Markers of inflammation such as TNF-α, interleukin-6 (IL-6), and C-reactive protein (CRP) increase in parallel with the progression of liver disease and portal hypertension, even in the absence of clinical evidence of active infection. This inflammation is primarily initiated by translocation of bacteria and/or pathogen-associated molecular patterns from the intestinal lumen and from damage-associated molecular patterns from the injured liver. The subsequent activation of innate host immunity leads to the release of proinflammatory cytokines and oxidative stress, which impair cardiovascular function and exacerbate endothelial dysfunction, thus damaging the function of several organs and directly promoting renal tubular injury. Indeed, elevation of proinflammatory markers can occur with any infection, especially SBP, leading to further deterioration of the circulatory dysfunction and precipitating HRS. This progression is now recognized to be part of a complex syndrome, acute on chronic liver failure (ACLF), characterized by multiorgan failure. Its importance in the pathogenesis of AKI and HRS is further supported by studies showing that gut decontamination with rifaximin improves systemic hemodynamics and kidney function in cirrhotic patients with ascites and that norfloxacin reduces the risk of HRS, independent of SBP prevention.

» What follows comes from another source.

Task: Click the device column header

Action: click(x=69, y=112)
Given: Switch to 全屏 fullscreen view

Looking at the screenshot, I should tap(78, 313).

Intraabdominal Hypertension (IAH)

The main determinant of kidney perfusion is mean arterial pressure (MAP). However, abdominal organ venous outflow pressure (AVOP) can also impact organ perfusion, particularly when MAP is low. AVOP is best represented as the greater of central venous pressure and intraabdominal pressure (IAP). Under normal conditions, IAP ranges from 4–7 mm Hg and has little impact on AVOP; however, if IAP rises, venous pressure in the abdomen increases, resulting in venous congestion and end-organ edema and dysfunction as well as a decrease in abdominal perfusion pressure (the difference between MAP and IAP). Tense ascites increases IAP causing IAH and, thus, may impair kidney perfusion. Accordingly, there are reports of AKI resolution following large volume paracentesis (LVP) to reduce intraabdominal pressure. However, LVP can also worsen circulatory dysfunction and precipitate AKI, especially when intravenous albumin is not given. Thus, when and how to use IAP measurements and reactive LVP remain to be determined.